The Louisiana Supreme Court handed the insurance industry a major victory last week with a ruling that there is nothing vague about a policy excluding “flood” damage–a decision that the defendant's attorney said could save insurers between $20 billion and $30 billion.

In its decision concerning a commercial policy covering a small New Orleans apartment extensively damaged by Hurricane Katrina, the high court overturned a finding by the state's 4th Circuit Court of Appeal that the policy was ambiguous because it used the term “flood.”

The Lafayette Insurance Company policy that insured the building stated it would not cover damage by, among other calamities, “flood, surface water, waves, tides, tidal waves, overflow of any body of water, or their spray, all whether driven by wind or not.”

According to testimony in the case, water rose four feet in the building owned by Joseph Sher after a levee broke.

The appeals court had issued a partial summary judgment for Mr. Sher, saying the policy language was ambiguous, and that because there were various causes of floods, the word “flood” itself was ambiguous.

However, the high court declared dismissively, “the entire English-speaking world recognizes that a flood is the overflow of a body of water causing a large amount of water to cover an area that is usually dry land.” If there were two or more interpretations of “flood,” the policy might be seen as ambiguous, but the appellate court did not state two interpretations, the Supreme Court said.

Its decision cited an opinion of the 5th U.S. Circuit Court of Appeals in a New Orleans levee break case that “flood exclusions are unambiguous,” and that a levee break met the prevailing meaning of the term “flood.” The U.S. Supreme Court decided Feb. 19 not to review that decision.

The insurance company had issued checks amounting to $2,754 to Mr. Sher, which he did not cash. The Louisiana Supreme Court said he was entitled to $247,000–about half what the appeals court awarded, including penalties against the insurer, losses for building damage above the basement and lost rents.

The decision in Sher vs. Lafayette, No. 07C2441, will likely “put an end” to the issue of ambiguity of the flood exclusion provision in insurance contracts, according to Howard Kaplan, the lawyer for Lafayette.

The potential claim cost for the insurance industry in Louisiana if lower court findings of ambiguity in flood policy exclusions were upheld could have run from $20 billion to $30 billion, said Mr.
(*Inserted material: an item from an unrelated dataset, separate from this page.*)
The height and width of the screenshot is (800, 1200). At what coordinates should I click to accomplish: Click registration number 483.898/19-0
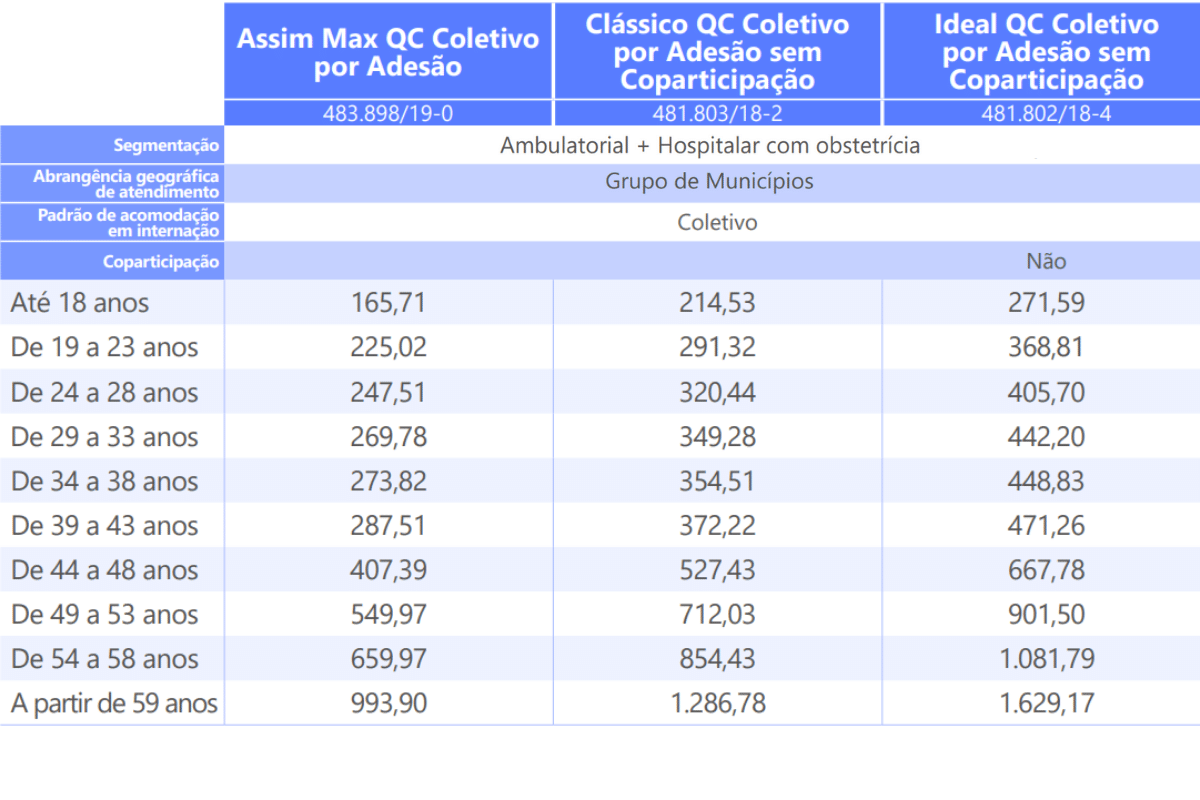tap(388, 113)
Kaplan, with Bernard, Casissa, Elliott & Davis in Metairie, La.

He noted that some issues remain unresolved, including whether insurers are entitled to credits under the National Flood Insurance Program. According to Mr. Kaplan, the federal courts have said “we are owed such credits, but the state courts have not ruled on the issue.”

Robert P. Hartwig, president of the Insurance Information Institute, said “insurers have defended against numerous attempts to weaken, circumvent or nullify the flood exclusion, whether it was due to storm surge, or in this instance, it was the levee breach. Flood exclusions have managed to withstand challenges in both Mississippi and Louisiana, in both state and federal courts.”

Mark Racicot, president of the American Insurance Association, said his group is “encouraged by the court's reaffirmation of the sanctity of contracts between an insurance company and its policyholder.”

“Given the current political environment throughout the entire Gulf Coast, the Louisiana Supreme Court has shown great courage and understanding in rendering its decision,” he added.

Mr. Hartwig said the industry is “very gratified” the Louisiana Supreme Court “reached a decision that was not only consistent with the longstanding language in all policies relating to flood, but also with numerous decisions made by the federal court which have upheld the flood exclusion since Hurricane Katrina in 2005.”

However, he added, “the court also provided some insight as to its reasoning that the basis of the decision was not ambiguous.” The court said “it is important that a contract be interpreted according to 'common intent' of each of the parties,” according to Mr. Hartwig–meaning “there was no expectation on the day the policy was sold on the part of the insurers or the insured that flood would be covered.”

The way that occurred, although not mentioned in the court decision, “was that the insurer charged no premium for flood-related losses,” Mr. Hartwig noted.